T. Haviland Hicks, Jr., grinned _à la_ Cheshire cat. The happy-go-lucky Senior was vastly glad that Thor had awakened, that now he would try to grasp the real meaning of college existence. He felt that the young Hercules, from now on, would slowly and surely develop to a splendid college man, that he would do big things for his Alma Mater. And the generous Hicks gave Theophilus all the credit, and impressed on that happy Human Encyclopedia the fact that he had done a great deed for old Bannister. Just so, Thor was awakened.

"Oh, I say, Deke Radford, Coach, and Butch," Hicks chortled, getting the attention of that triumvirate as well as that of the others in the room, "remember up in Camp Bannister, in the sleep-shack, when Coach Corridan outlined a smashing full-back he wanted?"

"Sure!" smiled Deke. "What of it, Hicks?"

Then T, Haviland Hicks, Jr., that care-free, lovable, irrepressible youth, whose chance to swagger before this same trio had been postponed so long and seemingly lost forever, satiated his fun-loving soul and reaped his reward.
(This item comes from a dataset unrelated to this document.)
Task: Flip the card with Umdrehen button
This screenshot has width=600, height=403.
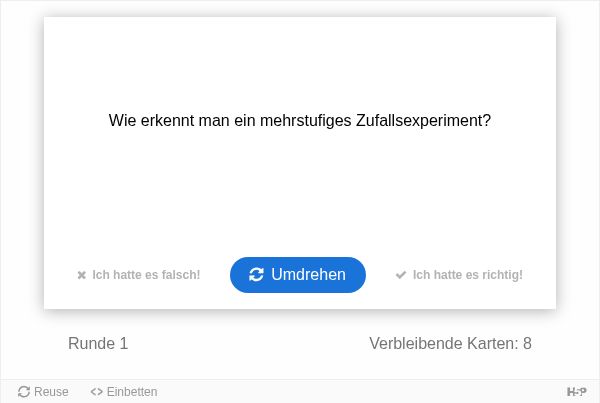Action: coord(298,275)
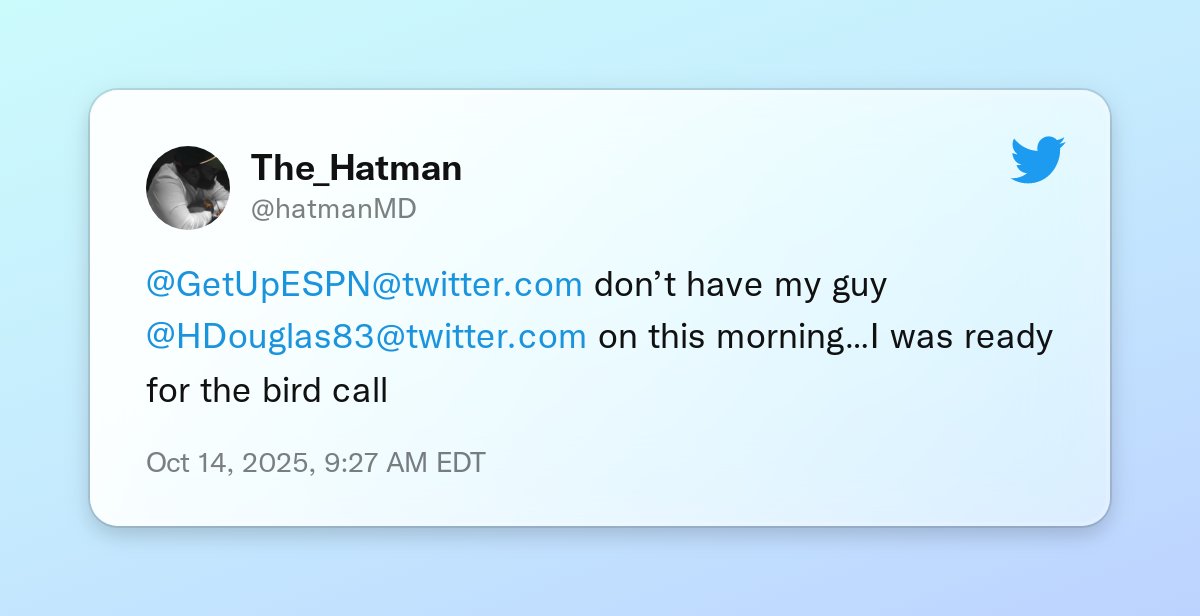Click the display name The_Hatman

356,168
Calling their attention to Thor, the Prodigious Prodigy, and asking them to remember his playing against Latham that day, the sunny Senior strutted before them vaingloriously.

"Oh, I told you just to leave it to Hicks!" he declared, grinning happily. "I promised to round up an unstoppable fullback, a Gargantuan Hercules, and I did! Just think of what he will do to Hamilton and Ballard in the big games! As I have often told you, _always_--leave It to Hicks!"